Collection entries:
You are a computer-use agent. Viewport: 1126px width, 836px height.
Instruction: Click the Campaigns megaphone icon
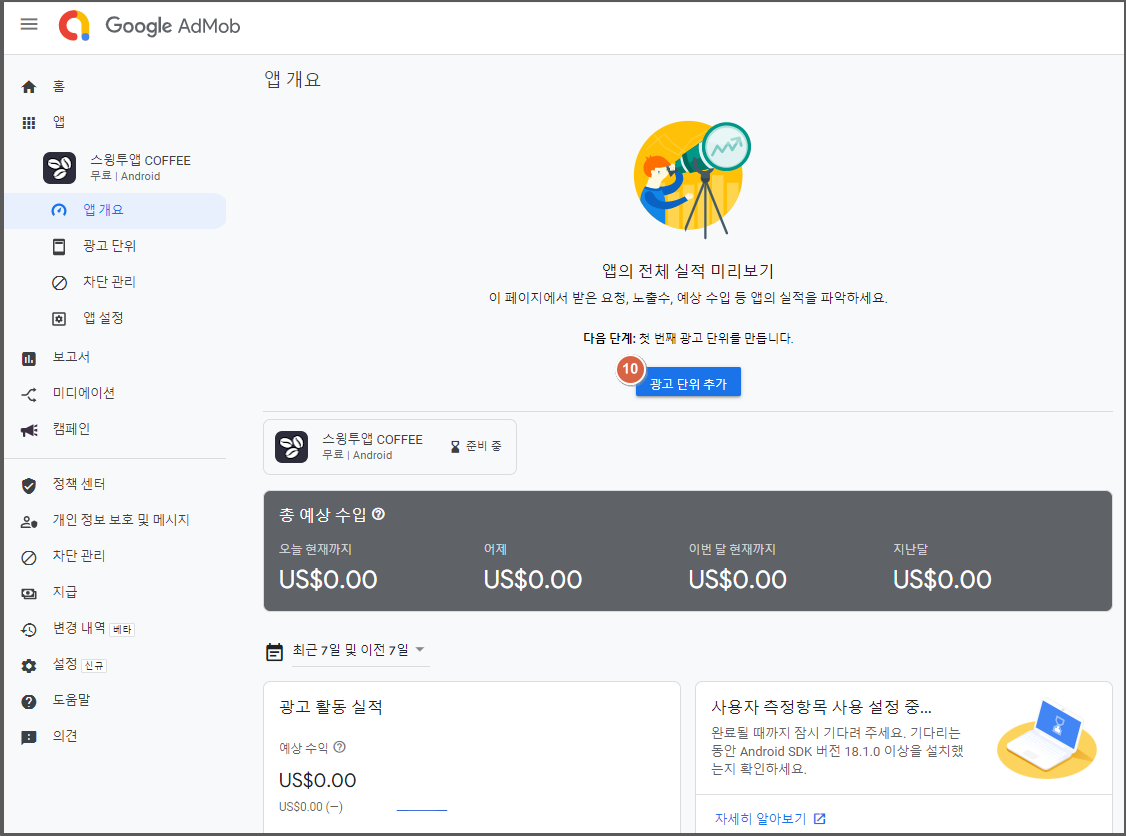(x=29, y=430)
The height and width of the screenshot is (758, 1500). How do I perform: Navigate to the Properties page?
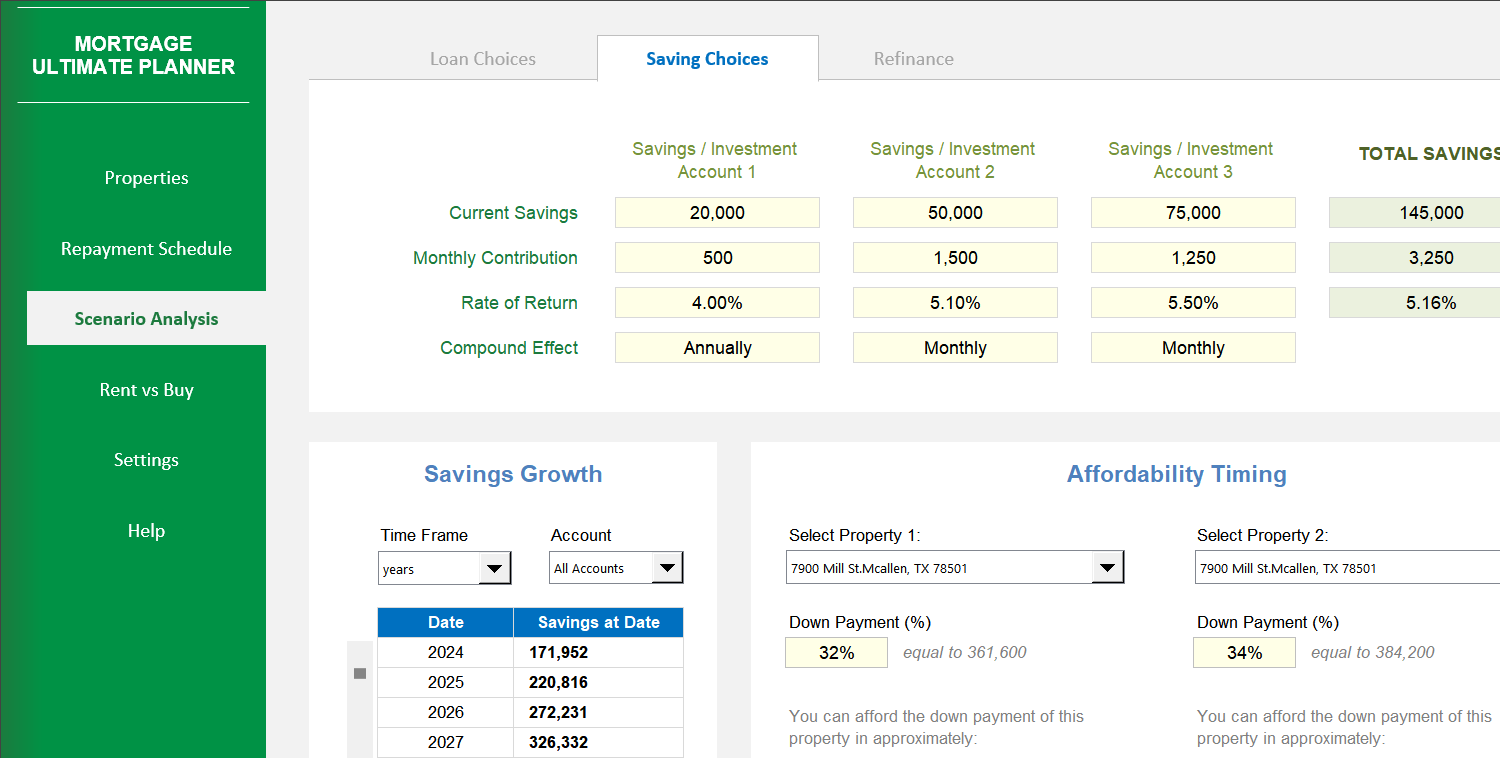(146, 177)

## What the task asks
Quote, without alteration, the lines running from the line containing "Instruction: Click the" to the last line of the entries, and include no pictures.

## Solution to the exercise
Instruction: Click the Campaigns megaphone icon
(x=29, y=430)
The height and width of the screenshot is (758, 1500). How do I perform: Navigate to the Properties page?
(146, 177)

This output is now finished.